Paham Mu’tazilah telah tersebar luas dan memiliki kekuasaan pada masa-masa Khilafah Ma’mun dan al Mu’tashim bin harun Rasyid. Sampai sekarang paham  ini masih menyusup ke dalam masyarakat umat Islam di  berbagai dunia modern terutama di barat bahkan di  indonesia. Mu’tazilah mendapatkan sebuah apresiasi yang tinggi dari pemerintahan pada masa itu, namun mayoritas para ulama menyesalkan karena telah memberikan sebuah kebebasan dalam berpikir secara mutlak pada akal dalam memahami permasalahan-permasalahan dalam Islam. Sehingga menimbulkan satu kondisis yang tidak sesuai dengan konsep ilahiyyah.  

 Para ulama dan mayoritas umat Islam juga melihat adanya  sebuah pola pikir perkembangan filsafat yang semakin mengacaukan ajaran yang di bawa oleh Nabi , mereka berani mengacak-ngacak isi dalam kandungan al-Qur’an dan as-Sunnah dengan pemahan akal mereka yang dimainkan oleh kalangan filsafat, rasional, dan  filosofis.  Akhir dari semua itu, memunculkan adanya kekecewaan yang amat mendalam bagi kalangan umat Islam pada masa itu, sehingga mayoritas umat Islam menaruh sebuah harapan yang cukup bagi kalangan  Hanabilah yang mengembalikan dan memperbaki trend Mu’tazilah yang sudah terlalu rusak dan jauh memberikan ruang dalam pola menempatkan kedudukan akal sehingga mengembalikan kepada posisi akal yang sebenarnya. Di antara berbagai sikap subyektif dalam menyangkal pemahaman Mu’tazilah itu, muncul Imam Abul Hasan ‘Ali al-Asy’ari sebagai tokoh utama yang dengan arif, cermat, mendalam, serta cemerlang, dapat merumuskan dan menjelaskan hakikat al-Qur’an dan as-Sunnah sebagai landasan aqidah Islam yang ketat dengan bingkai syariat namun tetap mengedepankan strategi yang logis dan realitas.  

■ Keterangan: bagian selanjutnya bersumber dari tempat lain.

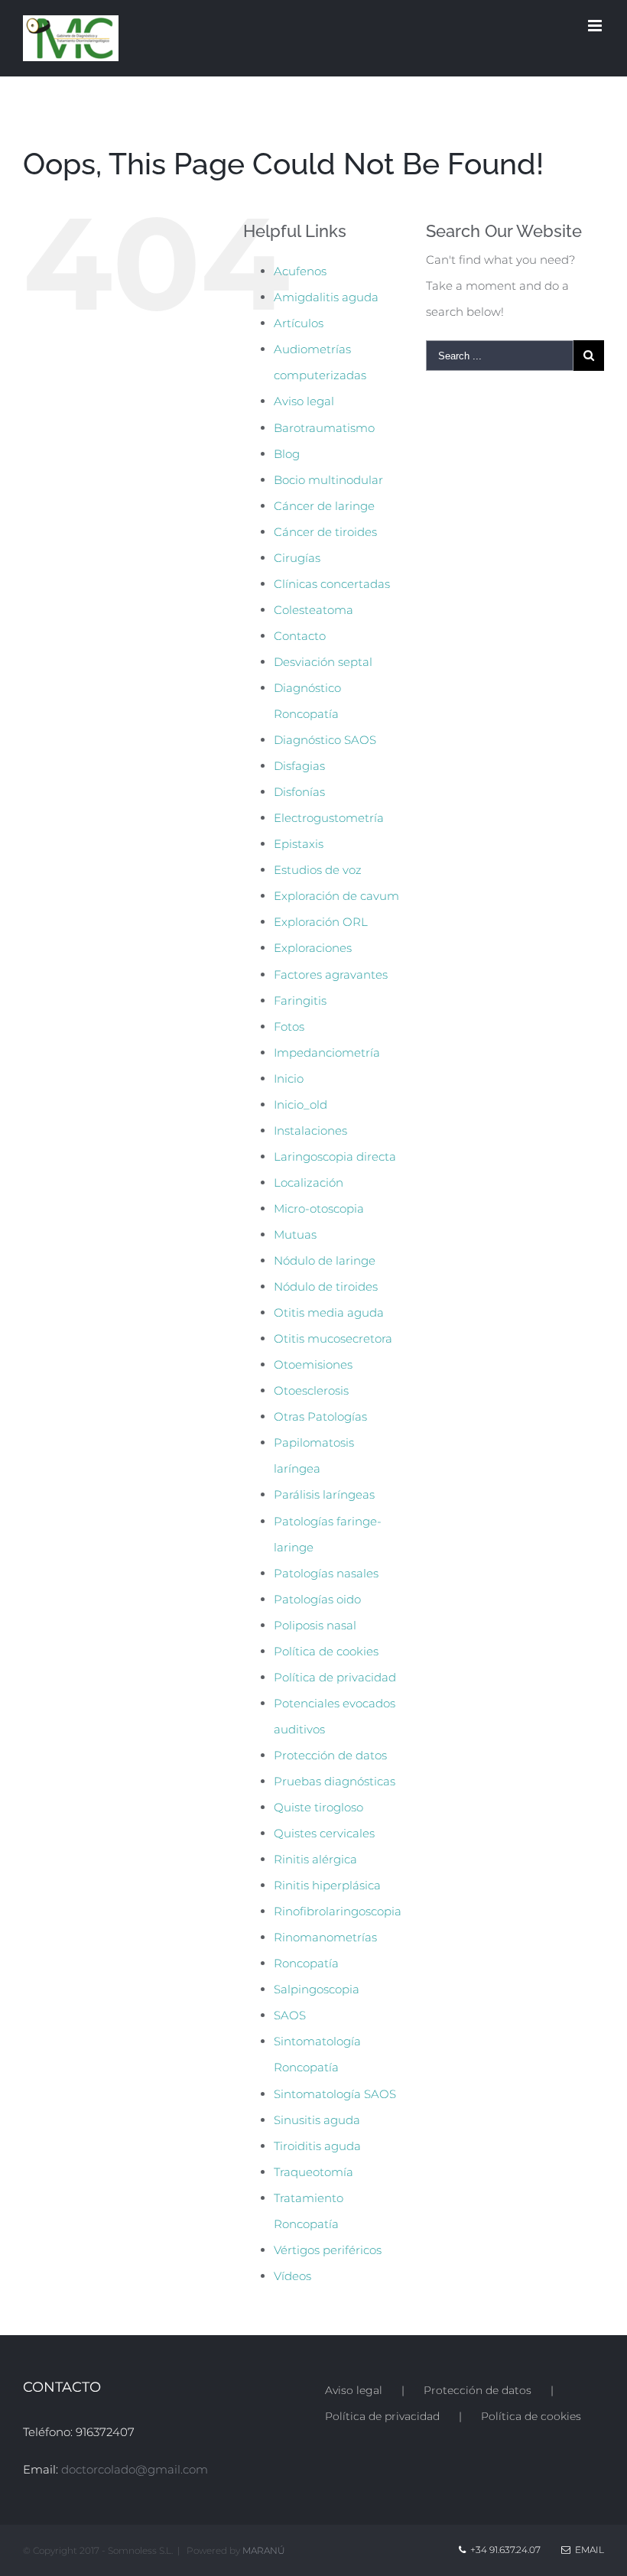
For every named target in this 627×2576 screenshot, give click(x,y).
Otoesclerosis (311, 1390)
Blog (287, 454)
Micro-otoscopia (319, 1208)
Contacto (300, 636)
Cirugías (297, 558)
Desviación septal (323, 662)
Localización (308, 1182)
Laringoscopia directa (335, 1156)
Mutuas (295, 1234)
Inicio (289, 1078)
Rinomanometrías (325, 1937)
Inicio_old (300, 1104)
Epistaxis (298, 843)
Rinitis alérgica (315, 1859)
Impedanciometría (327, 1052)
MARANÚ (263, 2550)
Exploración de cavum (336, 895)
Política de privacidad (335, 1677)
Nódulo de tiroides (326, 1286)
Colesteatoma (313, 610)
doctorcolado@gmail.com (134, 2469)
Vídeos (292, 2276)
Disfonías (299, 791)
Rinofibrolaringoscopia (337, 1911)
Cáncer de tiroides (325, 532)
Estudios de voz (318, 869)
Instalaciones (310, 1130)
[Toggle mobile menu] (596, 26)
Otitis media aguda (329, 1312)
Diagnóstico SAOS (325, 740)
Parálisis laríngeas (324, 1494)
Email (587, 2549)
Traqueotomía (313, 2172)
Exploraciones (313, 947)
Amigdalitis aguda (326, 297)
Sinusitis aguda (317, 2120)
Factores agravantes (331, 974)
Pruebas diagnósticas (334, 1781)
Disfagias (299, 766)
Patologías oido (317, 1599)
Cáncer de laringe (324, 506)
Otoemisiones (313, 1364)
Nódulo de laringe (324, 1260)
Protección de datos (330, 1755)
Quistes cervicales (324, 1833)
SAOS (290, 2015)
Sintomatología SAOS (335, 2094)
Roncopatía (306, 1963)
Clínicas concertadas (332, 584)
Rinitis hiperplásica (327, 1885)
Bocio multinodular (328, 480)
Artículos (298, 323)
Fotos (289, 1026)
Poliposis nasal (315, 1625)
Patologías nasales (326, 1573)
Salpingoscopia (316, 1989)
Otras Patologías (320, 1416)
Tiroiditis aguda (317, 2146)
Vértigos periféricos (328, 2250)
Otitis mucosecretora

Disiplin ilmu dalam  pandangan da’wah aqidah ini mempunyai nama lain yang sepadan dan nama tersebut berbeda antara   Ahlussunnah wal jama’ah  dengan pemahaman-pemahan yang mengikuti golongan yang tidak berpaham lurus. Ketika Rasulullah masih hidup, beliau pernah memprediksi bahwa umat Islam akan terpecah ke dalam 73  golongan. Yang menarik, semua golongan tersebut  tidak ada yang masuk dalam surga, semuanya  berada dalam neraka, kecuali hanya satu yaitu (yang oleh sebagian besar umat Islam dikonsepsikan sebagai) Ahlusunnah wa al-Jama‘ah (selanjutnya disebut Aswaja).

Kemudian Abu Al-Hasan Al-Asy’ari mualai memformulasikan gagasan teologinya agar lebih metodeologis dan sistematis. Karena pada waktu itu belum ada aliran teologi yang terstruktur dan menjadi pegangan masyarakat. Muktazilah yang awalnya menzadi madzhab resmi ideologi pemerintahan saaat itupun hanya mampu menjamah dan dicerna kalangan yang berpendidikan saja dan sangat sulit difahami oleh kalangan awam, karena keterbatasan kemampuan berfikir yang filosofis

Abu Hasan Al-Asy’ari akhirnya mengambil jalan tengah antara gagasan pemikiran yang tekstual dan kontekstual yang menggunakan teks nash   dan akal, antara manhaj Muktazilah dan Manhaj Salaf. Ia menengahi perseteruan teologi-teologi saat itu, antara Muktazilah, Jabbariyyah, Qadariyyah. Ia berusaha membatasi kekuasaan dan kadar akal, kebebasan bertindak serta Qadla’ dan Qadar Allah.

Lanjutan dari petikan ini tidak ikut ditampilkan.